What is being asked: All of the data beneath this instruction is to be transcribed word for word.

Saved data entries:
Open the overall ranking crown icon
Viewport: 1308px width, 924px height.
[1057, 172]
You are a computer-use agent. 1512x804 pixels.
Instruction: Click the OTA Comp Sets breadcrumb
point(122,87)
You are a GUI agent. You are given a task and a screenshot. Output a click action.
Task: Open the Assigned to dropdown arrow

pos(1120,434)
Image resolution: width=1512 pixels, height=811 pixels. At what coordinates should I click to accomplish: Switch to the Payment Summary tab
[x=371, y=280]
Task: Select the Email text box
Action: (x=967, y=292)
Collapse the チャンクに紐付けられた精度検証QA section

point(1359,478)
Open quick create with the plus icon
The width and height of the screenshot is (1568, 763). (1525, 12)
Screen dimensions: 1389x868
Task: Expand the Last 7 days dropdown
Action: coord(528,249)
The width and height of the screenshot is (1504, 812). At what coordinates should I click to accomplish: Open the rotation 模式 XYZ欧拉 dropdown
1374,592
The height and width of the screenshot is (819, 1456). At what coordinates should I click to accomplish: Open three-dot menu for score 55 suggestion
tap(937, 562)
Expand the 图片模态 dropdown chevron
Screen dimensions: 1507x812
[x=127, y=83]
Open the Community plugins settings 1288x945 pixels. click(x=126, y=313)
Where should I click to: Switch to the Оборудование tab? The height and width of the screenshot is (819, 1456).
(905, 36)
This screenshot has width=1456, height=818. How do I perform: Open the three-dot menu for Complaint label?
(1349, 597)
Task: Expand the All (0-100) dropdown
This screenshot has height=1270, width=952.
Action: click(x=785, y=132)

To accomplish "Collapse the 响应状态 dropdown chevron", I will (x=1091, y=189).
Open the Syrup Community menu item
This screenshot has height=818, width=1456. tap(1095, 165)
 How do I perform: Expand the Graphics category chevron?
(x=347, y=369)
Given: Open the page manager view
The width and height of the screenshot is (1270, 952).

Result for this task:
Open the overall ranking crown icon
Viewport: 1308px width, 924px height.
[1057, 172]
You are a computer-use agent. 1512x804 pixels.
Instruction: Click the OTA Comp Sets breadcrumb
point(122,87)
You are a GUI agent. You are given a task and a screenshot. Output a click action.
Task: Open the Assigned to dropdown arrow

pos(1120,434)
Image resolution: width=1512 pixels, height=811 pixels. At what coordinates should I click to accomplish: Switch to the Payment Summary tab
[x=371, y=280]
Task: Select the Email text box
Action: (x=967, y=292)
Collapse the チャンクに紐付けられた精度検証QA section

point(1359,478)
Open quick create with the plus icon
The width and height of the screenshot is (1568, 763). (1525, 12)
Screen dimensions: 1389x868
Task: Expand the Last 7 days dropdown
Action: coord(528,249)
The width and height of the screenshot is (1504, 812). At what coordinates should I click to accomplish: Open the rotation 模式 XYZ欧拉 dropdown
1374,592
The height and width of the screenshot is (819, 1456). At what coordinates should I click to accomplish: Open three-dot menu for score 55 suggestion
tap(937, 562)
Expand the 图片模态 dropdown chevron
Screen dimensions: 1507x812
[x=127, y=83]
Open the Community plugins settings 1288x945 pixels. click(x=126, y=313)
Where should I click to: Switch to the Оборудование tab? The height and width of the screenshot is (819, 1456).
(905, 36)
This screenshot has width=1456, height=818. How do I perform: Open the three-dot menu for Complaint label?
(1349, 597)
Task: Expand the All (0-100) dropdown
This screenshot has height=1270, width=952.
Action: click(x=785, y=132)

To accomplish "Collapse the 响应状态 dropdown chevron", I will (x=1091, y=189).
Open the Syrup Community menu item
This screenshot has height=818, width=1456. tap(1095, 165)
 How do I perform: Expand the Graphics category chevron?
(x=347, y=369)
Given: Open the page manager view
The width and height of the screenshot is (1270, 952).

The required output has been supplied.